Hitzfeld an der Pressekonferenz

Die Torhüter

Diego Benaglio ist unumstrittener Stammtorwart und hütet seit der EM 2008 den Schweizer Kasten. In Wolfsburg ist der 1,94 Meter grosse Hüne seit sechs Jahren Stammkraft und inzwischen sogar Captain. Yann Sommer, der beim FC Basel auf hohem Niveau konstant seine Klasse beweist, hat sich zum Ersatztorwart gemausert. Als im letzten Jahr Benaglio gesperrt war, kam im WM-Qualifikationsspiel gegen Zypern nicht die designierte Nummer 2, der heuer verletzte YB-Torwart Marco Wölfli, sondern Sommer. Roman Bürki schliesslich hat einen grossen Anteil am Höhenflug der Grasshoppers, welche die Saison (höchstwahrscheinlich) zum zweiten Mal als Vizemeister beenden werden.

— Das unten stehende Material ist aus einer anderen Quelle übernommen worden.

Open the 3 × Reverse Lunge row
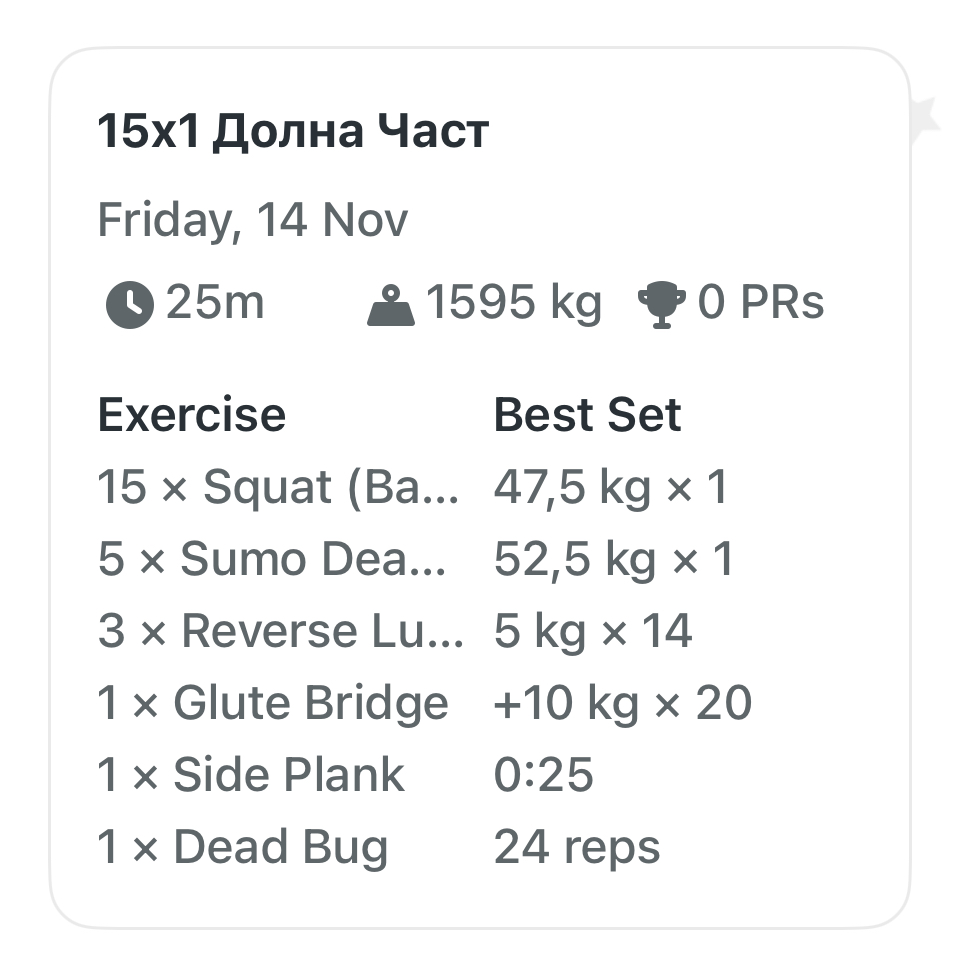This screenshot has height=954, width=960. [x=281, y=632]
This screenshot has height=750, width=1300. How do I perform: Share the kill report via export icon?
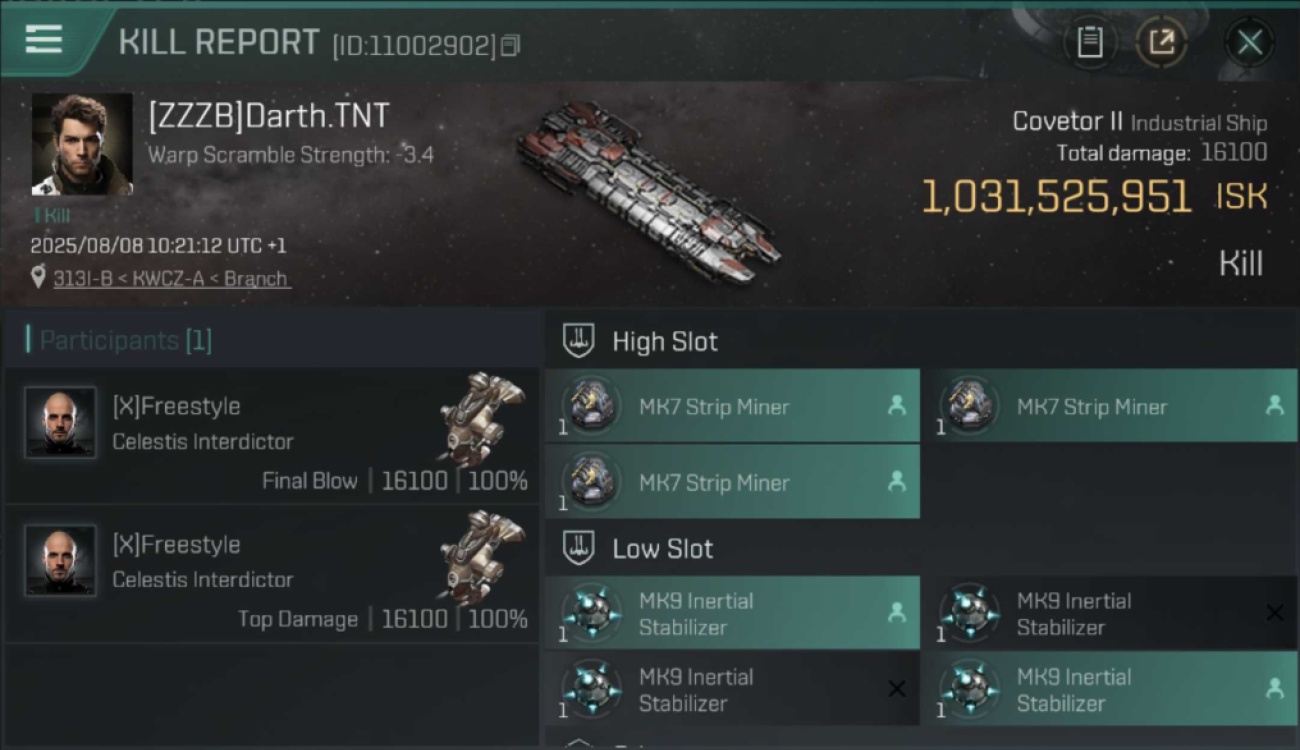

Doppelt gemoppelt hält besser

Bei der Nominierung hielt sich Hitzfeld an bewährte Muster und ein Prinzip, welches der studierte Mathematiker für «sehr wichtig» hält: «Alle Positionen müssen doppelt besetzt sein», so ein gut gelaunter Hitzfeld an der heutigen Pressekonferenz. 

Die Verteidiger 

Dieses Prinzip half Wackelkandidat Reto Ziegler, sich einen Platz im Kader zu ergattern. Der beim italienischen Verein Sassuolo engagierte Linksverteidiger ist somit erste Alternative bei einem Ausfall von Stammspieler Ricardo Rodriguez. Der ehemalige Bayern-München-Trainer verwarf somit die Option, einen zusätzlichen Mittelfeldspieler aufzubieten und geht mit acht Defensivkräften ins Rennen.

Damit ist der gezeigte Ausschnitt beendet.